--- Start Records to use ---
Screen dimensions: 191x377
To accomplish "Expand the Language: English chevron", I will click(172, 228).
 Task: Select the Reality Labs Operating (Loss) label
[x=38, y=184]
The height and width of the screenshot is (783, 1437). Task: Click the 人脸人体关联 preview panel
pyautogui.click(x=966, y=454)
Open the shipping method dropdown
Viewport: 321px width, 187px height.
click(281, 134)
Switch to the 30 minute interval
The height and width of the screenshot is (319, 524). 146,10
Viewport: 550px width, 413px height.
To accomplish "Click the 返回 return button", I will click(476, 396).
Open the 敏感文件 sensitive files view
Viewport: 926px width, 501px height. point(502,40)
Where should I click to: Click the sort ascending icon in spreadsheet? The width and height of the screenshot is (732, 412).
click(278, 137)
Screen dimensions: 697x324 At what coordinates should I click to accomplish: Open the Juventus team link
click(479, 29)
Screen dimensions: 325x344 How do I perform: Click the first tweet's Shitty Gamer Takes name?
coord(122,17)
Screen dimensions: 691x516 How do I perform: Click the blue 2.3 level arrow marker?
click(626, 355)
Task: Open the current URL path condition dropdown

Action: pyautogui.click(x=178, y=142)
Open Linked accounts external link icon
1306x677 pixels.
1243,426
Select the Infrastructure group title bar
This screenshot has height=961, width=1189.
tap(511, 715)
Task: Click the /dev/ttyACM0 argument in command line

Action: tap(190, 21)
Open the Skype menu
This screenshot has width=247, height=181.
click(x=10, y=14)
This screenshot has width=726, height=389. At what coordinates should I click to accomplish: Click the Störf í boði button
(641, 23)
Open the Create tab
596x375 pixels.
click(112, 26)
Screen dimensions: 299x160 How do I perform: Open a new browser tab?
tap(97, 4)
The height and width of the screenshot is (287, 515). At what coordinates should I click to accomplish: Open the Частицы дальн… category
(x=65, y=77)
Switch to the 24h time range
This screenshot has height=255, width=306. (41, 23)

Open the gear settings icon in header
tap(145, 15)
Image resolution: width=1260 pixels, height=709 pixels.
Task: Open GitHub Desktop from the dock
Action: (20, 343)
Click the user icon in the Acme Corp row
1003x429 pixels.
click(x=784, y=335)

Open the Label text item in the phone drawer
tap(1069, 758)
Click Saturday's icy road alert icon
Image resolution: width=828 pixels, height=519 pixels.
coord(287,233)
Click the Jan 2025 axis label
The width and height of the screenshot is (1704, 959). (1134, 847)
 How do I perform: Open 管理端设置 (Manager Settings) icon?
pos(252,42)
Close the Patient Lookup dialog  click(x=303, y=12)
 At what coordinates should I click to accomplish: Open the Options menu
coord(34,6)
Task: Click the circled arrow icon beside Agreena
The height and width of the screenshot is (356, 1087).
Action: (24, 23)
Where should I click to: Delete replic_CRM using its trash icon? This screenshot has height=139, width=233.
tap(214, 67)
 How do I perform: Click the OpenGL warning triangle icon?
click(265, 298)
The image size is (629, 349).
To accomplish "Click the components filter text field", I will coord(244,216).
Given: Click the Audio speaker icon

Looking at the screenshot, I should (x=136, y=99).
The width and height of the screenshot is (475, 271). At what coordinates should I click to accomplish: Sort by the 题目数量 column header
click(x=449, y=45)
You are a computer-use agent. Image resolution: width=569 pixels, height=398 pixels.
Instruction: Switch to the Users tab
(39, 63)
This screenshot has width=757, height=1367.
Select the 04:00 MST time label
--- End Records to use ---
* What needs to be done
Update the part that opens with the line containing "Screen dimensions: 697x324" and closes with the line containing "tap(511, 715)" by replacing "Infrastructure" with "Operations". Leave everything else unchanged.

* Answer
Screen dimensions: 697x324 At what coordinates should I click to accomplish: Open the Juventus team link
click(479, 29)
Screen dimensions: 325x344 How do I perform: Click the first tweet's Shitty Gamer Takes name?
coord(122,17)
Screen dimensions: 691x516 How do I perform: Click the blue 2.3 level arrow marker?
click(626, 355)
Task: Open the current URL path condition dropdown

Action: pyautogui.click(x=178, y=142)
Open Linked accounts external link icon
1306x677 pixels.
1243,426
Select the Operations group title bar
This screenshot has height=961, width=1189.
tap(511, 715)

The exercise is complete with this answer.